Dem Zuschauer an die Seele
Diese Erfahrung wurde zum Fundament eines Schauspielers, der Schwäche nicht versteckt, sondern in seine Figuren einschreibt, ach was: einfräst. Es dauert und dauert, bis Staatsrat Karenin in Jan Bosses Version der "Anna Karenina" um die geliebte Frau zu kämpfen beginnt. Lange brütet er auf seinem Bürostuhl, korrekt gebürstetes Bärtchen, korrekt geführtes Leben. Man möchte dem Fleisch gewordenen Aktenordner zurufen: "Nun wehr Dich doch mal!" Das tut er dann auch, erst spaßig, dann höflich und schließlich brachial und komisch.

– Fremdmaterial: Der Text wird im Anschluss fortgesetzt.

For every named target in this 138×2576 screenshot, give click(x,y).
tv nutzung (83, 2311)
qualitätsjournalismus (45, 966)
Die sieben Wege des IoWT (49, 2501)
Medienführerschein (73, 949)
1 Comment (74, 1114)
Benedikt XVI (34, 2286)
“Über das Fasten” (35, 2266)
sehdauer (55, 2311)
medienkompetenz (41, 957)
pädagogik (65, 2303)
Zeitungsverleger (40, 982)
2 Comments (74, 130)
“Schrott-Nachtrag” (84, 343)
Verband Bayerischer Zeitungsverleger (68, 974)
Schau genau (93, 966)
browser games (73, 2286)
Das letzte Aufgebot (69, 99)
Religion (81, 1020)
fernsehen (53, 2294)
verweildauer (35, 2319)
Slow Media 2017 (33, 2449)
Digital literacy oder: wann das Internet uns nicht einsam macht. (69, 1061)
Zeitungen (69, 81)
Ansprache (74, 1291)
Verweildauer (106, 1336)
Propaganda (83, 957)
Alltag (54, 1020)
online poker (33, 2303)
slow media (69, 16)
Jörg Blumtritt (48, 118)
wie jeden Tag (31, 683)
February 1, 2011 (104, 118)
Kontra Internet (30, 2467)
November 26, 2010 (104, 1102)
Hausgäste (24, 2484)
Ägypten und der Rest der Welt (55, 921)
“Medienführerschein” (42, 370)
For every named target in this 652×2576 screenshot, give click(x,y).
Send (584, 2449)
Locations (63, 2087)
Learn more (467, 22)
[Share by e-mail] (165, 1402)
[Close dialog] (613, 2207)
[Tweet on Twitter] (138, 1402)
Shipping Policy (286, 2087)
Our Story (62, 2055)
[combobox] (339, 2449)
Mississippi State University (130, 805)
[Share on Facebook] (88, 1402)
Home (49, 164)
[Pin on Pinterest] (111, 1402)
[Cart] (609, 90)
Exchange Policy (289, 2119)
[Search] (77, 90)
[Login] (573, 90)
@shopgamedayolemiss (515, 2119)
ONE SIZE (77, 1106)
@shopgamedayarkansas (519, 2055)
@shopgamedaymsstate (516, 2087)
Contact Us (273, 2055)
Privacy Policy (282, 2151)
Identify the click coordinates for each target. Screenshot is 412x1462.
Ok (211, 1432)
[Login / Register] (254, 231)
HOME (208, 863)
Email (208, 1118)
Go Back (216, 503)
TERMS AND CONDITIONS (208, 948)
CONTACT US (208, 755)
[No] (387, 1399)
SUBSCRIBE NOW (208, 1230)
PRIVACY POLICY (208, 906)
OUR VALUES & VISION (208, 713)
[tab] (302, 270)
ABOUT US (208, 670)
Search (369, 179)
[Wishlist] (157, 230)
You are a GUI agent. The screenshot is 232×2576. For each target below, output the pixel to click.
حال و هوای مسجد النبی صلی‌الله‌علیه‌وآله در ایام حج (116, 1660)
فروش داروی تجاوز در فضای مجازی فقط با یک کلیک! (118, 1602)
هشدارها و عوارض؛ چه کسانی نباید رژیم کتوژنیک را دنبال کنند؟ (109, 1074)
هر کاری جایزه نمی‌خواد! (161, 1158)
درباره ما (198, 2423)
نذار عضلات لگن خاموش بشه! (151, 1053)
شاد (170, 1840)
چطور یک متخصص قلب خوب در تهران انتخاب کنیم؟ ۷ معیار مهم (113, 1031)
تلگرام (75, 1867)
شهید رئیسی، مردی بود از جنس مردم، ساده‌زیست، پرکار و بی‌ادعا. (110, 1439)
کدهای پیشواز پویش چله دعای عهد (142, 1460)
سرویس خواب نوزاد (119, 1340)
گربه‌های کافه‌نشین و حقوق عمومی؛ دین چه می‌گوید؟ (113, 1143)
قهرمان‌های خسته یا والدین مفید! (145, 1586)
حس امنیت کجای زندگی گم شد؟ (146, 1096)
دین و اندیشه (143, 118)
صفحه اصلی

"Höher, Mensch, höher!", ruft Fritzi Haberlandt in "Heaven", und Kukulies' Robert muss seinen Pfandflaschen-Schatz zur Räuberleiter stapeln, bis die Freundin die Sterne vom Himmel holen kann. Dafür gewährt sie ihm ein intimes Stelldichein, aber schon in der nächsten Szene werden sich die beiden fast nicht mehr wieder erkennen. Zwischen notorischem Verlierer und Stehaufmännchen gelingt Kukulies so ein im Kern realistisches Portrait des etwas spinnerten, aber gutherzigen Durchschnittmannes.
Kukulies bisherige Paraderolle ist der Bürgermeister Kruschkatz in "Horns Ende", einer Armin-Petras-Inszenierung nach Christoph Hein. Sachsen in den fünfziger Jahre, Kulkulies gibt den Stalinisten, der seiner Zweifel an der kommunistischen Welt nicht Herr wird. Ein Aktivist, der zärtlich seine Ehefrau liebt, bis die ihn für eines seiner politischen Opfer verlässt. Diesen Mann spielt der Rheinländer so irritierend zwiespältig, dass dem westlichen Zuschauer die behände in Anschlag gebrachten moralischen Kategorien gründlich in Verwirrung geraten. Hier gelingt, was Kukulies beabsichtigt: im Changieren zwischen Komik und Traurigkeit den Zuschauer an der Seele anzufassen.
Den Wechsel zu Petras (und Bosse) vor zwei Jahren erlebte Kukulies wie eine Befreiung. Endlich durfte er seinem Spieltrieb nachgeben. Für das Hintupfungstheater von Petras ist der in gebrochene Charaktere verliebte Schauspieler ideal. Er umreißt mit kräftigem Strich seine Figur, malt gleichsam schnell einen Ärmel aus, eine Pobacke, vielleicht die rechte Herzkammer, und ist schon wieder weiter. Der Schauspieler gibt Kontur und Kanten, aber er macht sich nicht breit in den Rollen.
Verwunden hat Kukulies inzwischen, dass die ins Äußerliche verschossene Epoche und ihre Regisseure ihn wohl nicht mehr als Romeo besetzen werden. Das ist vorbei. Doch die Zeit, in der sich seine Männer-Kunst voll entfalten wird, steht noch bevor.
Ab Samstag spielt Ronald Kukulies in Stefan Bachmanns Inszenierung des "Zauberberg" am Maxim Gorki Theater.